Roue libre, livre tout à fait surréaliste de Pierre Alechinsky, est paru pour la première fois en 1971, dans la mythique collection "Les sentiers de la création", que dirigeait Gaëtan Picon chez Albert Skira. "Mais, se souvient l’auteur, la maison connaissait déjà des difficultés, et le livre n’a pas été vraiment diffusé. Quant aux exemplaires de tête, pour lesquels j’aurais dû réaliser une gravure, ils n’ont jamais vu le jour. C’est la seule fois, parmi tous mes livres." Autre problème, la qualité technique des volumes. A cela Alechinsky, amoureux de l’objet livre et fier d’avoir commencé sa carrière comme typographe, ne pouvait se résoudre. Il a donc décidé, moderne Sisyphe, de rouler derechef sa pierre, et de concevoir un Roue libre à la fois conforme à l’original et entièrement nouveau. Tout s’est fait dans son atelier, maquette, composition, et mise en couleurs des illustrations qui devaient l’être. Il a rajouté aussi, à la fin, une belle lettre manuscrite de Roger Caillois, où il est question, entre autres, d’André Breton.
En 1971, Breton venait de mourir (en 1966). Mais sa veuve Elisa vivait toujours, et habitait l’atelier du 42, rue Fontaine, ce grenier des merveilles, ce prodigieux cabinet de curiosités que le grand surréaliste s’était constitué patiemment. Le catalogue de la dispersion navrante de ses collections, en 2003, dans l’apathie générale, est constitué de pas moins de huit volumes. Et un pan de mur, seul, exposé à Beaubourg, permet à l’amateur d’aujourd’hui de rêver à ce qu’était l’original.

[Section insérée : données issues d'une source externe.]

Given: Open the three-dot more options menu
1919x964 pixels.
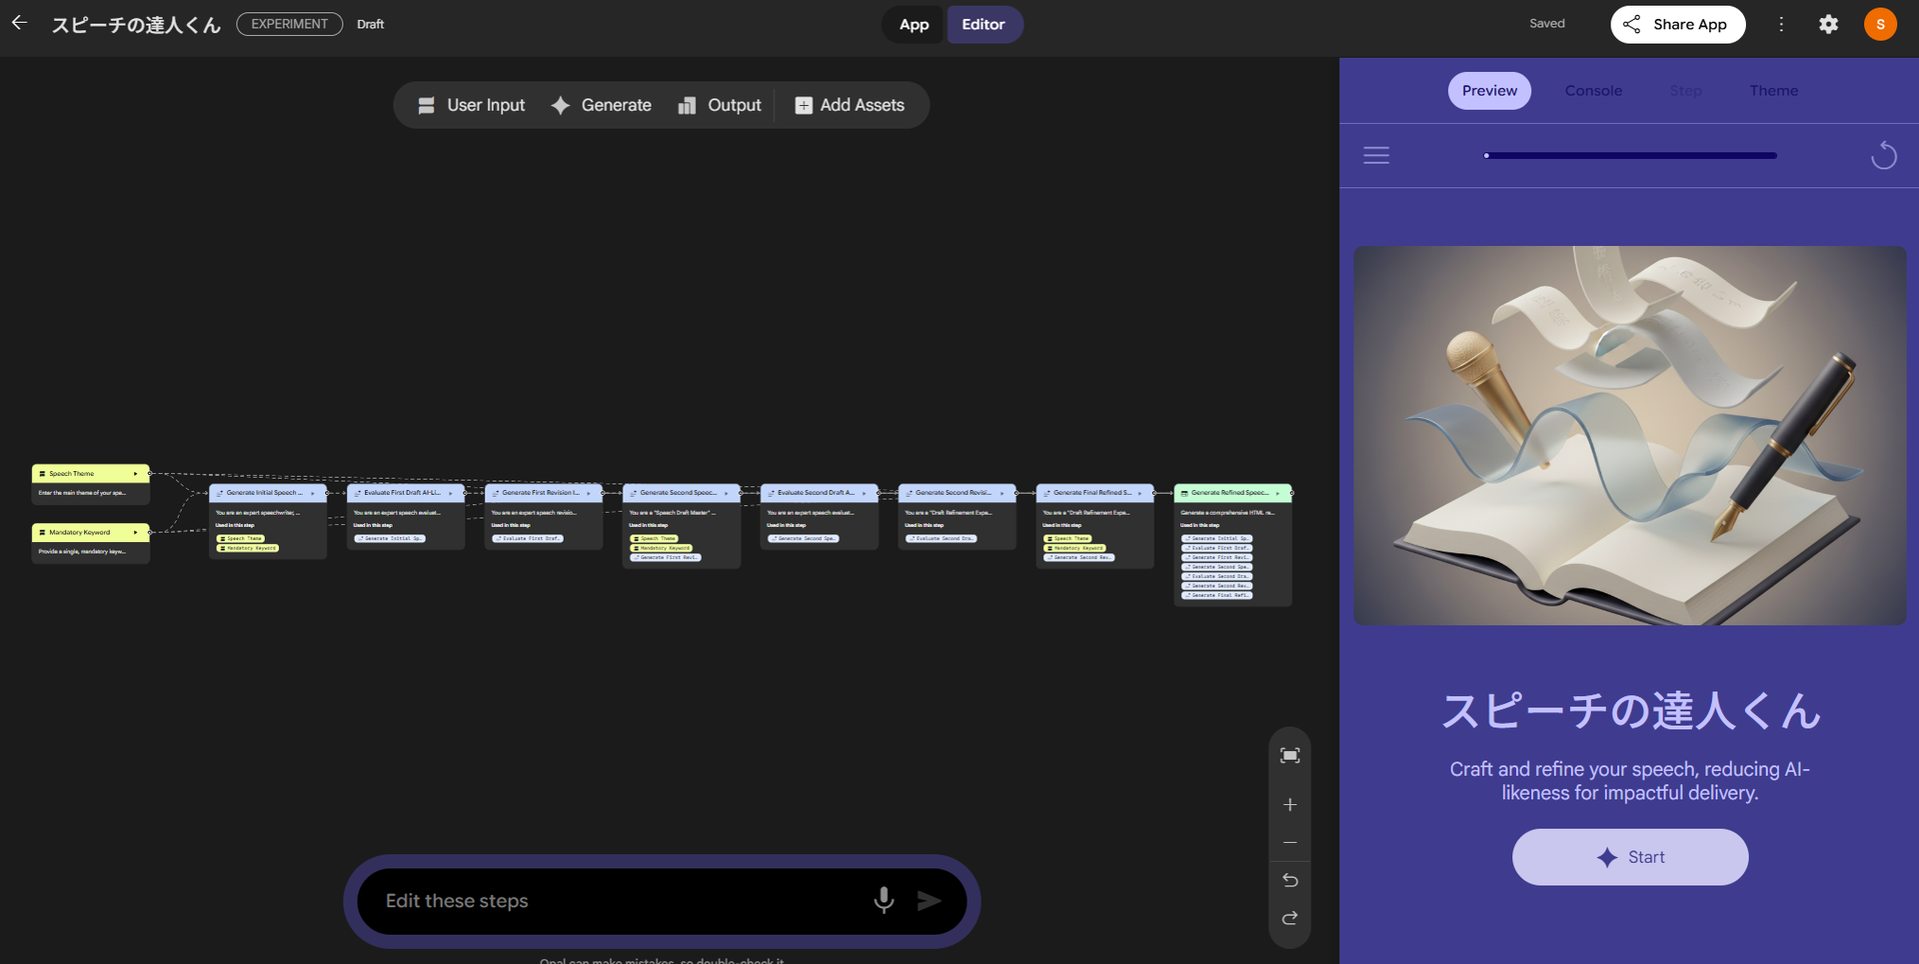Looking at the screenshot, I should (1781, 24).
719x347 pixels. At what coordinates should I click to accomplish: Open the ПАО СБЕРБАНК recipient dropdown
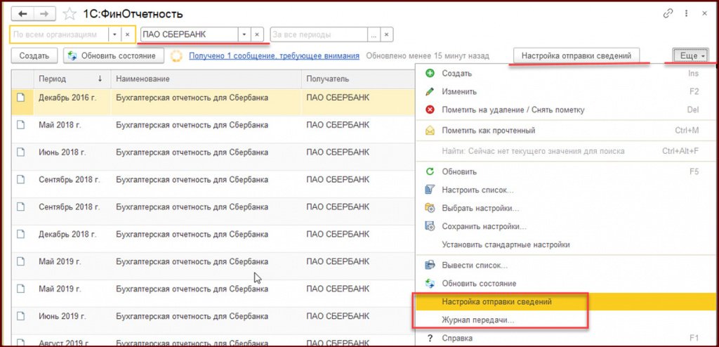(x=243, y=34)
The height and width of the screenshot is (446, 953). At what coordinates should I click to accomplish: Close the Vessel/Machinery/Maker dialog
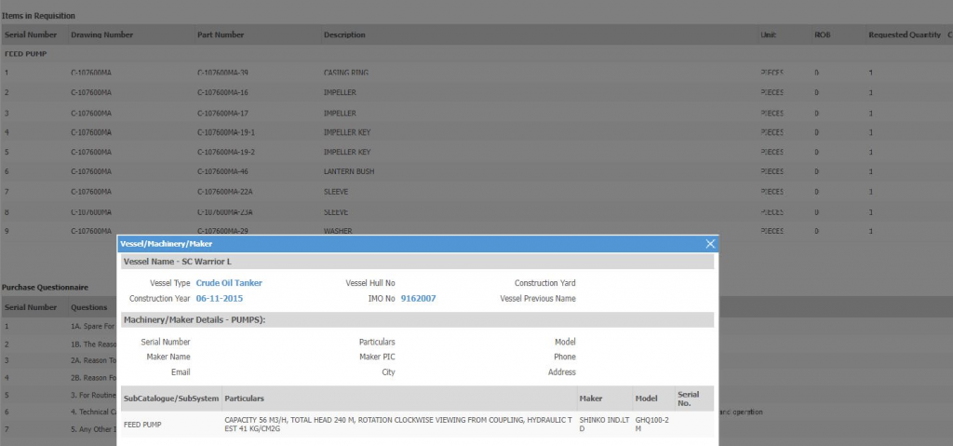click(710, 244)
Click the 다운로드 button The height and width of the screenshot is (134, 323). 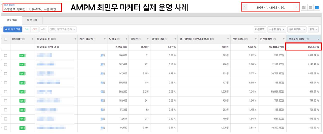tap(260, 29)
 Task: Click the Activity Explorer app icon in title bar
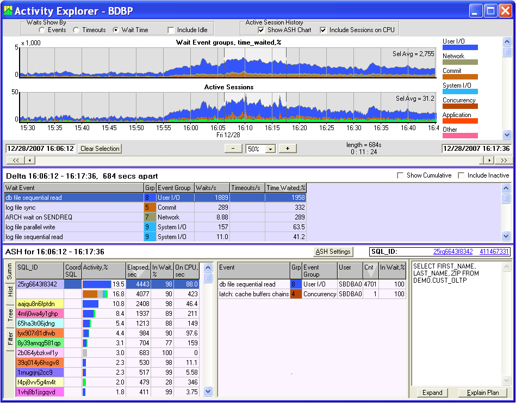pos(8,10)
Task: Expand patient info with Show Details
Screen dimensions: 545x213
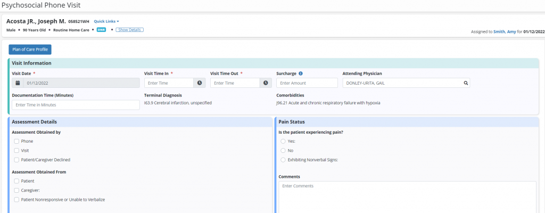Action: (x=129, y=30)
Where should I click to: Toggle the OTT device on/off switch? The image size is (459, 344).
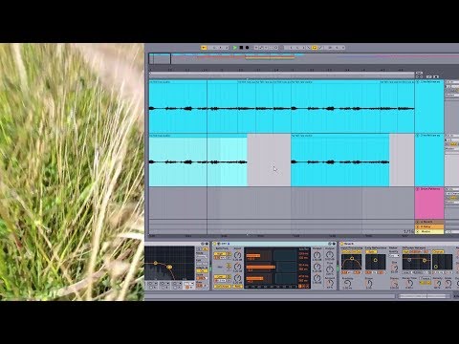pos(214,244)
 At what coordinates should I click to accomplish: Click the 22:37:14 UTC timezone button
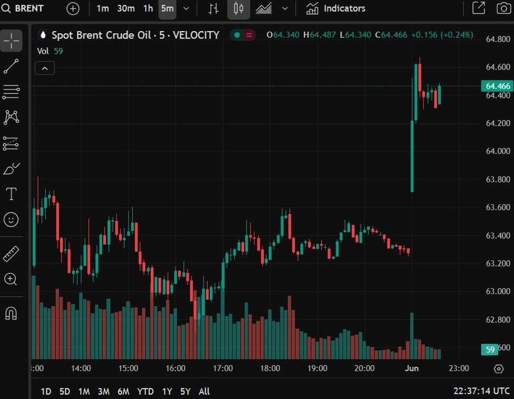(x=481, y=391)
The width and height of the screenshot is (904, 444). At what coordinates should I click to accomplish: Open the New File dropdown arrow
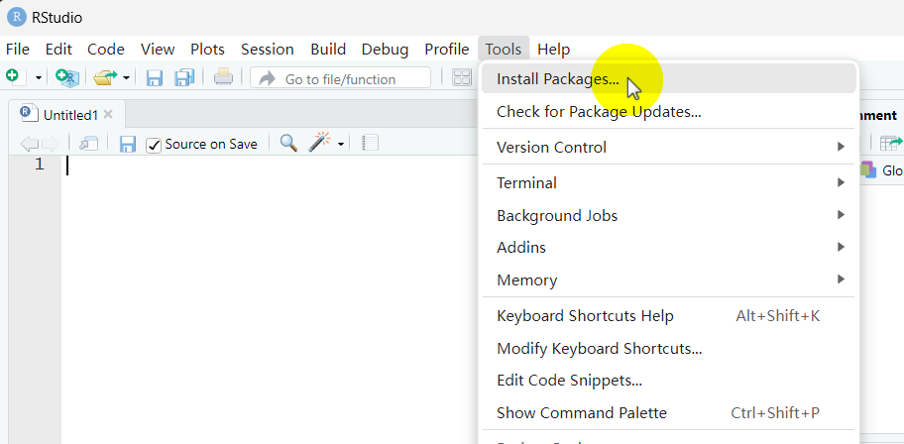pos(39,77)
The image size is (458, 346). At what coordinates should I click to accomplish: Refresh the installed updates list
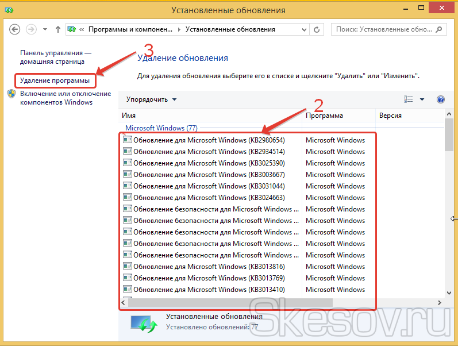[318, 29]
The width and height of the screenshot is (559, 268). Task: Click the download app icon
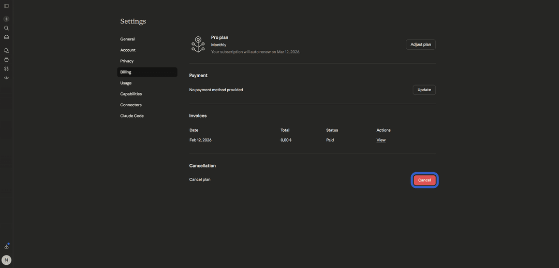pyautogui.click(x=6, y=246)
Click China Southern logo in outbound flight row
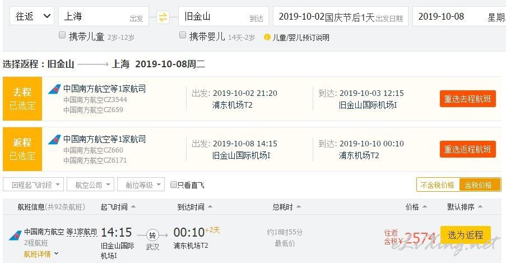 (54, 89)
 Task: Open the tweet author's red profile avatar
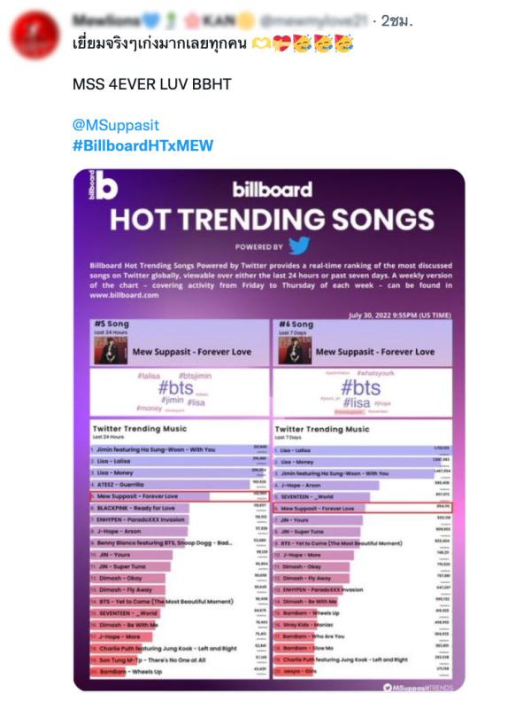point(35,35)
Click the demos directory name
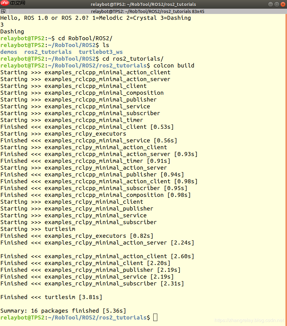Image resolution: width=287 pixels, height=326 pixels. pos(9,52)
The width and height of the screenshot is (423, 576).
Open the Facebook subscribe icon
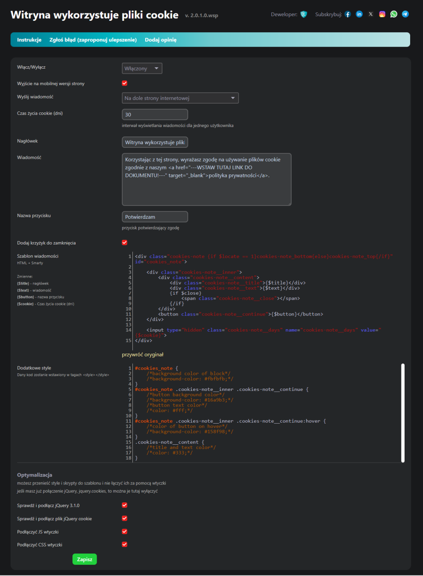point(348,14)
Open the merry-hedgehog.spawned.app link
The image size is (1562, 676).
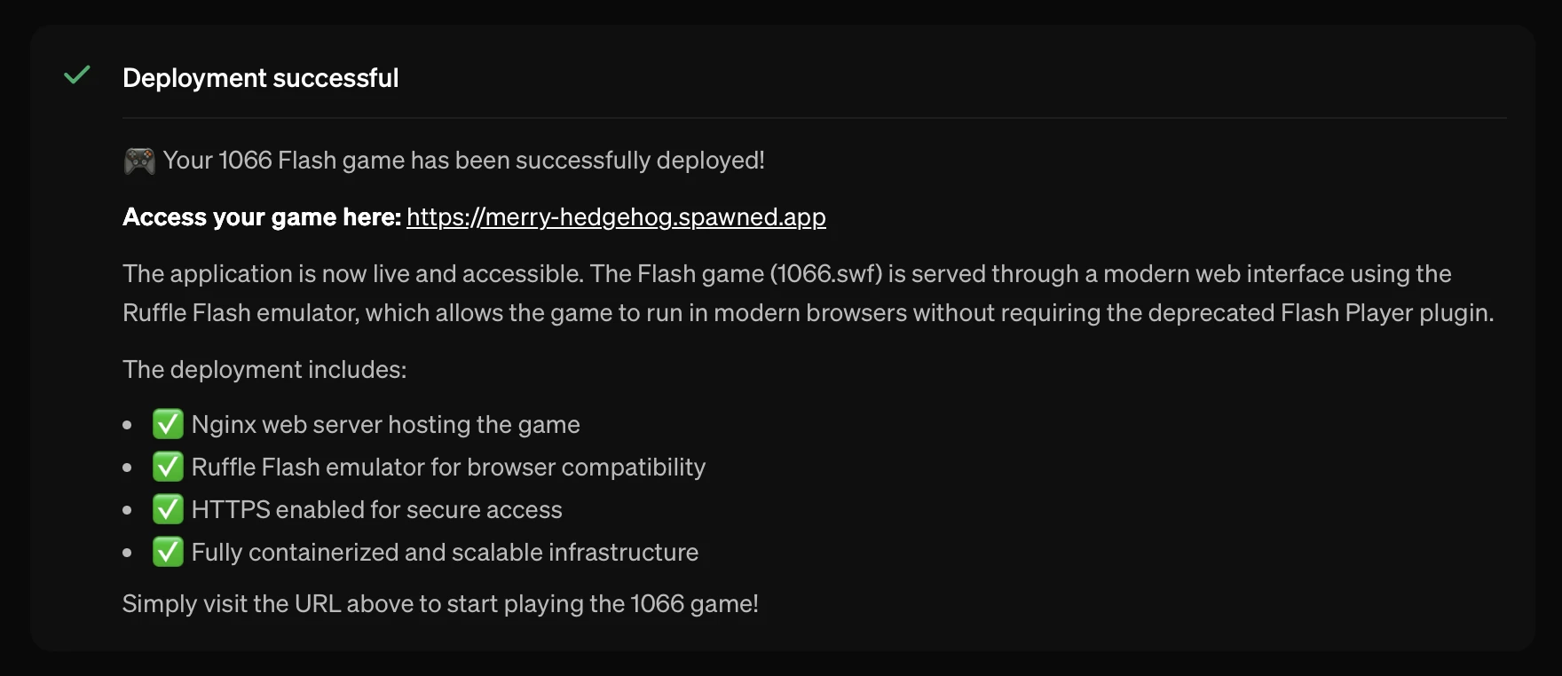click(x=616, y=217)
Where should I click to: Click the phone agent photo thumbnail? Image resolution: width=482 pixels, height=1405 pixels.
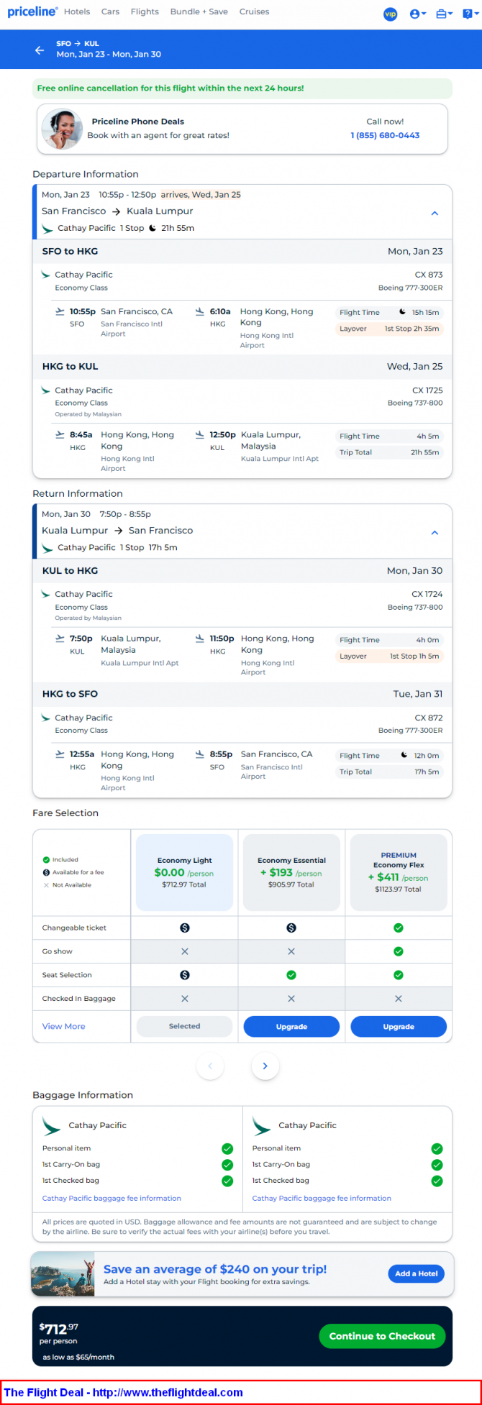tap(62, 129)
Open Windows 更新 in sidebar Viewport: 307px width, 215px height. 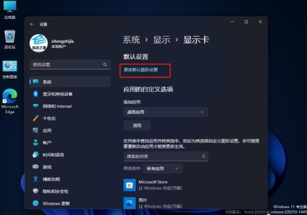(x=56, y=203)

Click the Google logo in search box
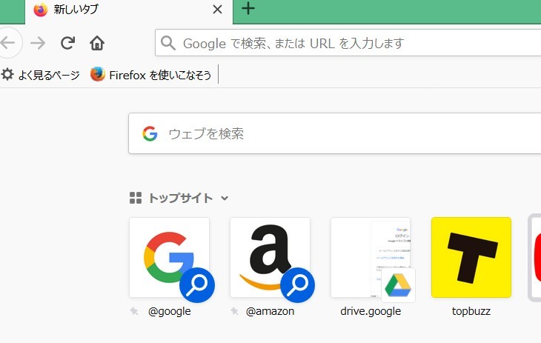click(x=150, y=134)
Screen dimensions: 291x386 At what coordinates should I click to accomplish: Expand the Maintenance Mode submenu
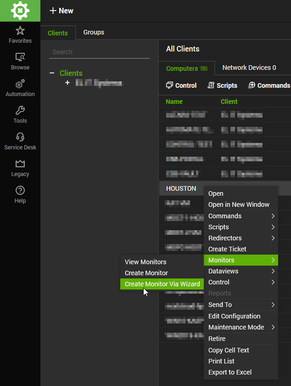[x=241, y=327]
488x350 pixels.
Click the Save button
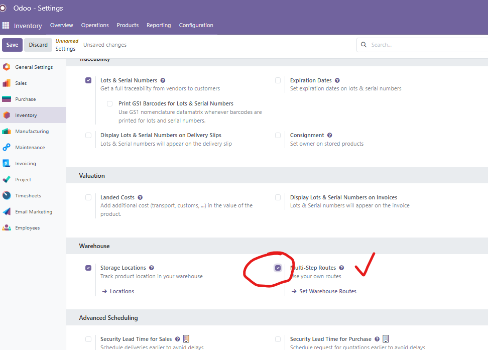coord(12,45)
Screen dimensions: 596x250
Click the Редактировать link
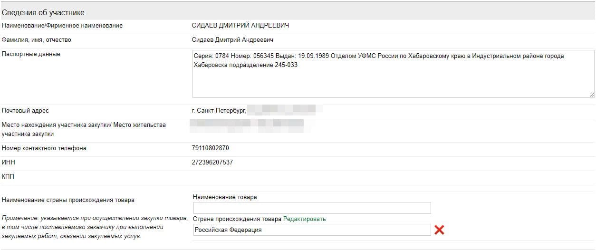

Roue libre, livre d’artiste, commence justement dans l’atelier de Breton, qu’Alechinsky avait connu dans les années 1950, à son arrivée à Paris, et où il se rend pour faire des dessins. Et s’achève à New York, dans un autre atelier, celui du peintre chinois Walasse Ting. Tout le symbole d’une inlassable curiosité, et d’une ouverture sur tous les mondes, dont l’œuvre du peintre-écrivain s’est nourrie. Entre les deux, Alechinsky aura évoqué Giacometti, Max Ernst, Butor, Michaux (ce "crypto-guide"), ses amis de Cobra, à qui il est toujours demeuré fidèle, quelques-uns de ses voyages, ou encore la musique et la flûte traversière, dont il jouait alors. Il est aussi question de ses fils, Nicolas, devenu sculpteur, et Ivan, l’aîné, écrivain-anthropologue.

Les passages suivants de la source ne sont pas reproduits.